Hymn of the Day: "For the fruit of all creation" (ELW 679)
Text: Fred Pratt Green, 1903-2000
Tune: AR HYD Y NOS, Welsh traditional; arr. Ralph Vaughan Williams, 1872-1958

Originally called “Harvest Hymn,” this text is much more comprehensive than that title implies. It also deals with stewardship, thanksgiving, and God’s endless gifts that continue to astound us. It is set to a familiar Welsh tune whose name means “throughout the night.”

In England in the middle of the twentieth century, "God, who made the earth and heaven" was associated with the tune AR HYD Y NOS. In 1957 Francis Jackson wrote another tune for it, called EAST ACKLAM. Jackson's tune never caught on. John Wilson, a particularly able hymnologist who saw this lonely tune as a good one, suggested to Fred Pratt Green that he should write a text for it, "preferably on a harvest theme where new hymns were badly needed?" Green did as requested, and the hymn appeared in the Methodist Recorder in August 1970 as "HARVEST HYMN." Not surprisingly, since this is such an able text—about harvest, stewardship, thanksgiving, and the wonders of God that astound and confound us—it has since been included in many hymnals and sung widely. Ironically, however, it has been used more often with AR HYD Y NOS than with EAST ACKLAM. Lutheran Book of Worship (1978, #563) daringly joined it to SANTA BARBARA. Evangelical Lutheran Worship retains the same slightly modified text (Green's text originally began, “For the fruits of his creation) but joins it to this congregational tune in a very happy marriage.
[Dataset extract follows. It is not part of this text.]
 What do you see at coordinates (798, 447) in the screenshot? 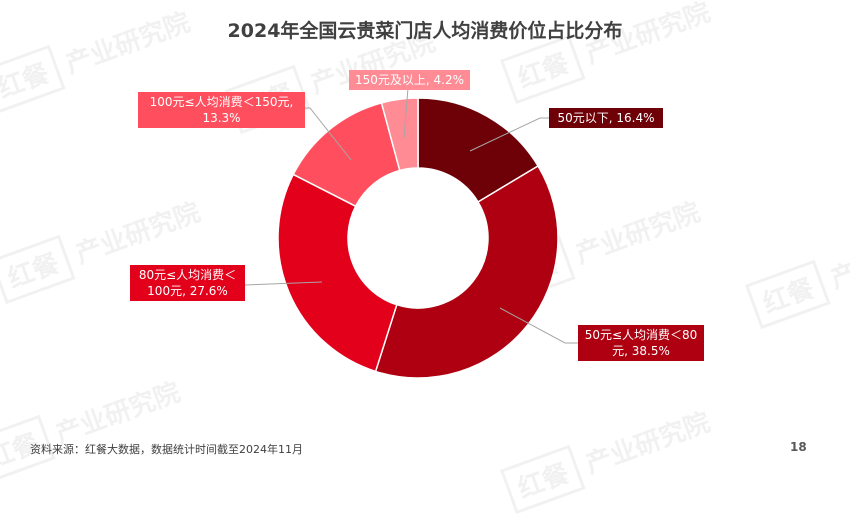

Fred Pratt Green is perhaps best described as the twentieth-century hymn-writing version of Charles Wesley. He was born in a suburb of Liverpool, where his father ran a leather manufacturing business and was a Wesleyan Methodist and local preacher. His mother was an Anglican. As a child he worshiped in an Anglican Church. He wanted to become an architect but worked in his father's leather business for four years, developed an interest in writing, married Marjorie Dowsett, and became a Methodist minister and superintendent.
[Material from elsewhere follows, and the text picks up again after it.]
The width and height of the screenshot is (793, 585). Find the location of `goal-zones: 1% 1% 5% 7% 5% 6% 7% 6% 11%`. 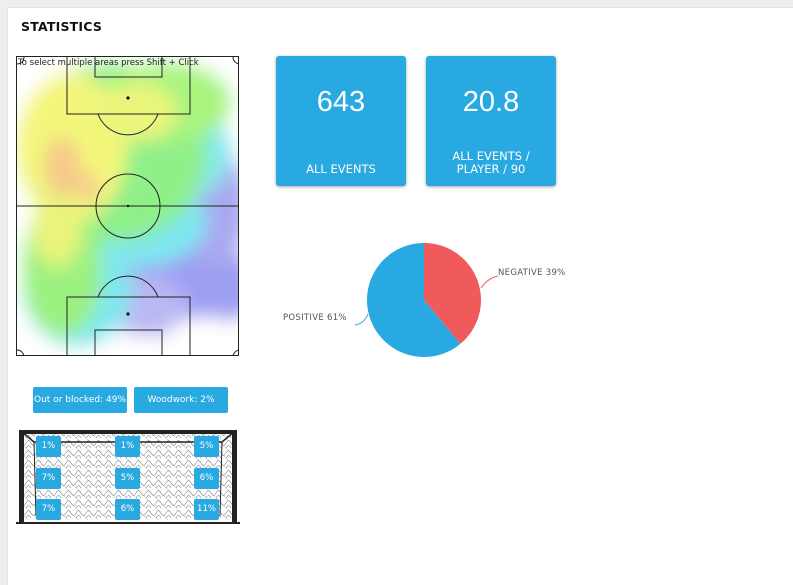

goal-zones: 1% 1% 5% 7% 5% 6% 7% 6% 11% is located at coordinates (128, 477).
When he retired in 1969, he planned to spend his time doing pastels. That plan never materialized. He accepted an invitation to serve on the Working Party of the Methodist Conference in Great Britain to prepare a supplement to the Methodist Hymn-Book (which was published as Hymns and Songs). The committee asked him to write hymns for topics that seemed to be lacking, and hymn writing replaced water colors for most of the rest of his life. John Wilson and Erik Routley encouraged him.

Fred Pratt Green's poetic interests and abilities did not suddenly appear out of nowhere. When he came to the Finsbury Park Circuit in 1944, he made a pastoral call to Fallon Webb, the father of one of his Sunday school children. Webb, in spite of his arthritis, had an intense interest in poetry. When he discovered that Green had written some poems, he suggested that they each write a poem and criticize the other's work at their next encounter. They continued the practice weekly for the next twenty years, until Webb's death. Green was well prepared for hymn writing.

He produced a large number of hymns, many of which are included in denominational hymnals. He received an honorary doctorate from Emory University, served as vice president of the Hymn Society of Great Britain and Ireland, and was made a fellow of the Hymn Society of the United States and Canada. In addition to being a faithful pastor and remarkable hymn writer, he was an unusually humble man with a twinkle in his eye and a song in his heart.